Is smoking a human right?

This is a question I asked a while ago on Instagram and Facebook:

What do the following dates have in common:

  • Dec 11, 2005
  • May 1, 2010
  • June 1, 2019

Answer: They are major milestones in Switzerland’s (non) smoking culture. 


The 2005 date is when SBB (Swiss Railway Company) got rid of "smoker's wagons". 

Up to that date there would be wagons equipped with red seats, where you were allowed to smoke. The green seating meant non-smoking, Of course there would always be passengers basically jumping on the departing train. Smoking cigarette still in their hands,  they would walk through the crowded green department to get to their red seats, where there'd be typically enough empty seats. 

In 2010 the federal law against passive smoking finally came into effect, meaning no more smoking in the workplace as well as in public spaces such as restaurants, clubs, shopping centers, cinemas, airports and schools (really? I can't remember any of my fellow students smoking in class!?) 

Prior to that you'd shower, get dressed up for a night out and end up coming home throwing all your smelly clothes in the hamper. Restaurants were the worst. Imagine you're hungry, you're waiting for your delicious meal only to experience your fellow patrons at the next table lighting up. Yuck!

Some restaurants had non-smoking sections. You'd walk through a cloud of smoke to get to your table, but at least your neighbours would leave your immediate air space clean.

As of the beginning of this month - for future reference: June 2019 -  there is no more smoking at railway stations, especially platforms. Or so I thought. I don’t use public transportation very often, but when I do, I'd certainly appreciate a smoke free experience.

Over the course of 2018 four different train stations were part of a pilot project. Apparently things went well, and it was communicated that as of 2019 it smoke free train stations were going to be rolled out nationwide.

Sadly the main reason to push for smoke free train stations was not to make it more healthy and convenient for the passengers. It was in order to save cleaning costs. 

Photo by Paweł Czerwiński on Unsplash

All the butt picking seemed to have added up to CHF (=USD) 4 millions a year. No wonder train fare is so expensive!

Data items

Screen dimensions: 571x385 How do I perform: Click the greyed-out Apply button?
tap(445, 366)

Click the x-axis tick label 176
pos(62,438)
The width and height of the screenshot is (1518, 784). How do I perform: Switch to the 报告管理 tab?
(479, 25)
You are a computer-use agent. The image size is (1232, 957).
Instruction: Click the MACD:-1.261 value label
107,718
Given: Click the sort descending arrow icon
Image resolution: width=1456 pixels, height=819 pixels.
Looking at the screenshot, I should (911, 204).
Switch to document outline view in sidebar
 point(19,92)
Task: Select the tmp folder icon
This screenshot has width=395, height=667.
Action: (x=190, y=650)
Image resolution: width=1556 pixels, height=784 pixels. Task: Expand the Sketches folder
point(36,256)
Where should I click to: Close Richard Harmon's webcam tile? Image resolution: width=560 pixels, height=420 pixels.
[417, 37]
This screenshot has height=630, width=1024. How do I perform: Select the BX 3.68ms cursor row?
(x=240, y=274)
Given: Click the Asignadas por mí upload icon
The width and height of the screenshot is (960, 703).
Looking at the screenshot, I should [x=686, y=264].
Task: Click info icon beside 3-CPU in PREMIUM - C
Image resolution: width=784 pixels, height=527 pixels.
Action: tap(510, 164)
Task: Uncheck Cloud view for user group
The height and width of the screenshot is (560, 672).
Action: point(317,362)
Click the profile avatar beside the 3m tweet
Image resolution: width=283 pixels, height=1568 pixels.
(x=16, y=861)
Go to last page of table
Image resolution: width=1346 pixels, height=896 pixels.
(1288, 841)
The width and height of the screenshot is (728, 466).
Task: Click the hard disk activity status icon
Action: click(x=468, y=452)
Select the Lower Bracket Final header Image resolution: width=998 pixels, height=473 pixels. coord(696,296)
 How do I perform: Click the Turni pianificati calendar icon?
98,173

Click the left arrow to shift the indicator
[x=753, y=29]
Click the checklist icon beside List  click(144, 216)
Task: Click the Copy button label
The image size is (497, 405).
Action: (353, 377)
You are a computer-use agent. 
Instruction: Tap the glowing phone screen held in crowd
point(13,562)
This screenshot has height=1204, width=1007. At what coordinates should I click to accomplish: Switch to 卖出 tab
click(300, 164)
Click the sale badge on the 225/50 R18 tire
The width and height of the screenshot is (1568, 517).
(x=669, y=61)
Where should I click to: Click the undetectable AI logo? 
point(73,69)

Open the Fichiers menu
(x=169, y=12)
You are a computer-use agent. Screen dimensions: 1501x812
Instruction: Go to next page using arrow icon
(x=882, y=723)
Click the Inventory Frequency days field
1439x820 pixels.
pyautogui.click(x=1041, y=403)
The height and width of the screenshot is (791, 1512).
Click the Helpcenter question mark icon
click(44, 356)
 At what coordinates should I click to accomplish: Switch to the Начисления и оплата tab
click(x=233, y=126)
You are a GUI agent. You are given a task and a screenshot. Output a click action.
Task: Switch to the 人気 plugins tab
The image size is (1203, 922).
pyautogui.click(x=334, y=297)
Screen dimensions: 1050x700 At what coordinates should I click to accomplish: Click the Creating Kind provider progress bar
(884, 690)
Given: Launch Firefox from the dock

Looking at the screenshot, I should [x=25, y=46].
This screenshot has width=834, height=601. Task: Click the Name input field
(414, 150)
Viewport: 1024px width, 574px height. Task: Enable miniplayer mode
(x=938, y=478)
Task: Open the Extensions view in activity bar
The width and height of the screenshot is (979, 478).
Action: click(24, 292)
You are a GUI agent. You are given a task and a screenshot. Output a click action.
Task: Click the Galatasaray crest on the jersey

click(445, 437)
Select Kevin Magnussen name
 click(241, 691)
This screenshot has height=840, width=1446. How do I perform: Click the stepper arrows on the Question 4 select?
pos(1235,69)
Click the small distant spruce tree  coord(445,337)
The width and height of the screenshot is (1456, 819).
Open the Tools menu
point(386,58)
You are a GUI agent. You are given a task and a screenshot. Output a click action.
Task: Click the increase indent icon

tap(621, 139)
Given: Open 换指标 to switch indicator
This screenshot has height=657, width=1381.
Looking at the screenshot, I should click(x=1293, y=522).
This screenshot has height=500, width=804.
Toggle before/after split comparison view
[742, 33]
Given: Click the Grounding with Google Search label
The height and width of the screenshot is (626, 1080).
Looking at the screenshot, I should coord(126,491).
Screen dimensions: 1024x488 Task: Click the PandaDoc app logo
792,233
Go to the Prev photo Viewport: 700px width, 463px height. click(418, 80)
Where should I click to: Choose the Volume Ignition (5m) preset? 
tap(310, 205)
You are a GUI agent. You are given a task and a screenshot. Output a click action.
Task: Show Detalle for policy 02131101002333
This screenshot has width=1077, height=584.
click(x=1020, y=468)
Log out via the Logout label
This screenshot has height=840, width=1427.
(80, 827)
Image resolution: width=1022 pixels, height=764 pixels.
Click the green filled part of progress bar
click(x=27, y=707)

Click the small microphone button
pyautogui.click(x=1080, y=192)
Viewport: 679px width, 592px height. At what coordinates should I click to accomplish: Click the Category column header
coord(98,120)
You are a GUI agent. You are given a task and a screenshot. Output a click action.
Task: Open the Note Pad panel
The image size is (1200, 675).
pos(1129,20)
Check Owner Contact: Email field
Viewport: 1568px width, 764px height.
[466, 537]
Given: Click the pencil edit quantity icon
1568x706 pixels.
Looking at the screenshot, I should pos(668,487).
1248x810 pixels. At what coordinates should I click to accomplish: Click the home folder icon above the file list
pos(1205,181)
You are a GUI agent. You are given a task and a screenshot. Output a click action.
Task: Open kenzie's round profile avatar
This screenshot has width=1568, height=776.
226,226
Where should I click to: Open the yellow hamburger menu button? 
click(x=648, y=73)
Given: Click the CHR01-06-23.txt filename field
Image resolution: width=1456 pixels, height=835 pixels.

Given task 1>
In the post about smoking in Switzerland, what was the main reason for pushing for smoke-free train stations?
Given task 2>
From the post about smoking in Switzerland, extract the passage between "What do the" and "enough empty seats.", inclusive.

Correct response 1>
The main reason was to save cleaning costs.

Correct response 2>
What do the following dates have in common:

  • Dec 11, 2005
  • May 1, 2010
  • June 1, 2019

Answer: They are major milestones in Switzerland’s (non) smoking culture. 


The 2005 date is when SBB (Swiss Railway Company) got rid of "smoker's wagons". 

Up to that date there would be wagons equipped with red seats, where you were allowed to smoke. The green seating meant non-smoking, Of course there would always be passengers basically jumping on the departing train. Smoking cigarette still in their hands,  they would walk through the crowded green department to get to their red seats, where there'd be typically enough empty seats.